- Work required:
Reproduce word for word everything in the data from the line containing "This screenshot has height=560, width=895." down to the line containing "sync is located at coordinates (184, 72).", including both of those lines.

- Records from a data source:

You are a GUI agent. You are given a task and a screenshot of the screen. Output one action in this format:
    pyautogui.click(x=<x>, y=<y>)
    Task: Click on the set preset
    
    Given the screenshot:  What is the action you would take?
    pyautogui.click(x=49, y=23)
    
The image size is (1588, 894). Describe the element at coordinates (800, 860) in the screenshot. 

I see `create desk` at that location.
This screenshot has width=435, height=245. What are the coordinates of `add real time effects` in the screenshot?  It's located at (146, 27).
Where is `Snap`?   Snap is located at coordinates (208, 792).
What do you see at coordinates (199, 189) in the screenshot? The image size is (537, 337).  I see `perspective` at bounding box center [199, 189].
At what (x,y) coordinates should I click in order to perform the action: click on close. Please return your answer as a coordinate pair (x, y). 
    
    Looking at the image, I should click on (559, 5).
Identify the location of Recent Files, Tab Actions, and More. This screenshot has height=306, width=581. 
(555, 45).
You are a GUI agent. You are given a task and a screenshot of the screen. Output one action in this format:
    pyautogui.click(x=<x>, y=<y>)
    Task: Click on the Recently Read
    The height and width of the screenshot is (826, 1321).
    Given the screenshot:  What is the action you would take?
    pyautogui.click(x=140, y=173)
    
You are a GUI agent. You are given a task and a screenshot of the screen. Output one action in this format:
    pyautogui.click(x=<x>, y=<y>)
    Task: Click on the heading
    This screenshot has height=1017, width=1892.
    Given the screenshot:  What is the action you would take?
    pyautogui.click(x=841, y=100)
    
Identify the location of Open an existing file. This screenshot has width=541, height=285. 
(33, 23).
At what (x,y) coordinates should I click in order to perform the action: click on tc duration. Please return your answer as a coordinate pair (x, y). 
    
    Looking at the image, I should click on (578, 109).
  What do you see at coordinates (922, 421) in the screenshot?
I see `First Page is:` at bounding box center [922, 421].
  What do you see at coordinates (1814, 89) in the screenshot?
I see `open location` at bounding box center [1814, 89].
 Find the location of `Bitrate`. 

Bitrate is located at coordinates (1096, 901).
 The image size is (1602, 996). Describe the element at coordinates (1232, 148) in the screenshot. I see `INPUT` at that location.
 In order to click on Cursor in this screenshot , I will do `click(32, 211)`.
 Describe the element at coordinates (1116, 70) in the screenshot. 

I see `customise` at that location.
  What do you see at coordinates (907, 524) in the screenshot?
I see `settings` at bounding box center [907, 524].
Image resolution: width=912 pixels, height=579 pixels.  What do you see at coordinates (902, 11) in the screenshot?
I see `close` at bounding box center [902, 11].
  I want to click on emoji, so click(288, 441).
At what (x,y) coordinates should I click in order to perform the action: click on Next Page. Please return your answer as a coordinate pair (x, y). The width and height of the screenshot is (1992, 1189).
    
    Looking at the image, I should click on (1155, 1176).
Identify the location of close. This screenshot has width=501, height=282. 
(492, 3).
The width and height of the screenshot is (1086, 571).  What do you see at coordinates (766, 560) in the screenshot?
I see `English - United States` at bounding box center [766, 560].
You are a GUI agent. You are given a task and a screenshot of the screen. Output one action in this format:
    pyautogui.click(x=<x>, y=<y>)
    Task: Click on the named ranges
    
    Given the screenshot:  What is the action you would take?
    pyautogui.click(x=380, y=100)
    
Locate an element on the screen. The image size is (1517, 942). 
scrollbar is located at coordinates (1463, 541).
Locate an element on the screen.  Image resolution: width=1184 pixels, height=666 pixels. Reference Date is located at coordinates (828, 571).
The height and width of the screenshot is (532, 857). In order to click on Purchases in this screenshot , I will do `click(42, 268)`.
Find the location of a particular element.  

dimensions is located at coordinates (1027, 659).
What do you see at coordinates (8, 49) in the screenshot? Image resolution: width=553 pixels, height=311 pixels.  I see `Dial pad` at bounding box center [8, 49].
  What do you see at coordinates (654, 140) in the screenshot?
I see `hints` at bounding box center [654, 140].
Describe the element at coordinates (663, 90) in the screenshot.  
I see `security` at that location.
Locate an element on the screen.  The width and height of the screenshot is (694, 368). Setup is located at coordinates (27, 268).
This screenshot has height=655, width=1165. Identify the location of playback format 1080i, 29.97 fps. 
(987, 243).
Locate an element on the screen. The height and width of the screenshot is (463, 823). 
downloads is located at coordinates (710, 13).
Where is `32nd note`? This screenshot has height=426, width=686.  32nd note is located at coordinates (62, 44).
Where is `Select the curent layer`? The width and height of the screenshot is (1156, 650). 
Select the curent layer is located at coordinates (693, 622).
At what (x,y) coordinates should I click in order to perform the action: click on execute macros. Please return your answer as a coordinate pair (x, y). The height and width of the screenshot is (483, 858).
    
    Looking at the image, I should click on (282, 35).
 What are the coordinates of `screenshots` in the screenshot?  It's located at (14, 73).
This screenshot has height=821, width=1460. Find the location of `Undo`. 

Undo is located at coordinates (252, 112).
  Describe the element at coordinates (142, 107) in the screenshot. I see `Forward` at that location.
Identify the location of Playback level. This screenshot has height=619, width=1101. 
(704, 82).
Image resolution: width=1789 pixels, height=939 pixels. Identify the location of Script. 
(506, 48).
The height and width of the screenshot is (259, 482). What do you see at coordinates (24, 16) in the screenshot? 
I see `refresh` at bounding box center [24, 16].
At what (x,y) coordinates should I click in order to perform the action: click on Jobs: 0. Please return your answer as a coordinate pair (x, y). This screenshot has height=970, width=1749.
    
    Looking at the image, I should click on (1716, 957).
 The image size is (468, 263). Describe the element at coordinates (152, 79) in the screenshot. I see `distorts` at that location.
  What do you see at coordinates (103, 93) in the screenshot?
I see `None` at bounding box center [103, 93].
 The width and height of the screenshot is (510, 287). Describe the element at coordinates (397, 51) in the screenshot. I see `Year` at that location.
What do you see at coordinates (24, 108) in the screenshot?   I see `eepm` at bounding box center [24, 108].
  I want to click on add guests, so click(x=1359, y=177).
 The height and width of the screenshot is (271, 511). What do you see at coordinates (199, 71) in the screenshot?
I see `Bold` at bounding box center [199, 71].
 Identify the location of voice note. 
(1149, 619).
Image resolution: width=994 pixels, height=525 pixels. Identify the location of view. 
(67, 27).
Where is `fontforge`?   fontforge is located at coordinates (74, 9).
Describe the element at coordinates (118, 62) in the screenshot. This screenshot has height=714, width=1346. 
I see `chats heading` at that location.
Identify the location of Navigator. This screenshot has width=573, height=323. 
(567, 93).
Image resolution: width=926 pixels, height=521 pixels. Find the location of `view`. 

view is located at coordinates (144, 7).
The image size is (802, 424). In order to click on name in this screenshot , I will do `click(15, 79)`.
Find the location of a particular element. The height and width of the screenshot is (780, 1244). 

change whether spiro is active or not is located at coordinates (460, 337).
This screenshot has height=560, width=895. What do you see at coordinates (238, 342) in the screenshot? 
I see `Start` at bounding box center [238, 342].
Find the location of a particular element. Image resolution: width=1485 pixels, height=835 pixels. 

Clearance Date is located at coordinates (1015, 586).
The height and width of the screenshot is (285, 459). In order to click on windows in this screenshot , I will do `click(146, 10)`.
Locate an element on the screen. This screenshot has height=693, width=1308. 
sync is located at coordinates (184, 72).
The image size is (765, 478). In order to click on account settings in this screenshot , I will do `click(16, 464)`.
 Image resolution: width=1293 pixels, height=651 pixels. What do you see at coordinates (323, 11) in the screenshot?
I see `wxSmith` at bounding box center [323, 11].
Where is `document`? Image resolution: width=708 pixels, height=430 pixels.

- Reply:
This screenshot has height=560, width=895. What do you see at coordinates (238, 342) in the screenshot? 
I see `Start` at bounding box center [238, 342].
Find the location of a particular element. Image resolution: width=1485 pixels, height=835 pixels. 

Clearance Date is located at coordinates (1015, 586).
The height and width of the screenshot is (285, 459). In order to click on windows in this screenshot , I will do `click(146, 10)`.
Locate an element on the screen. This screenshot has height=693, width=1308. 
sync is located at coordinates (184, 72).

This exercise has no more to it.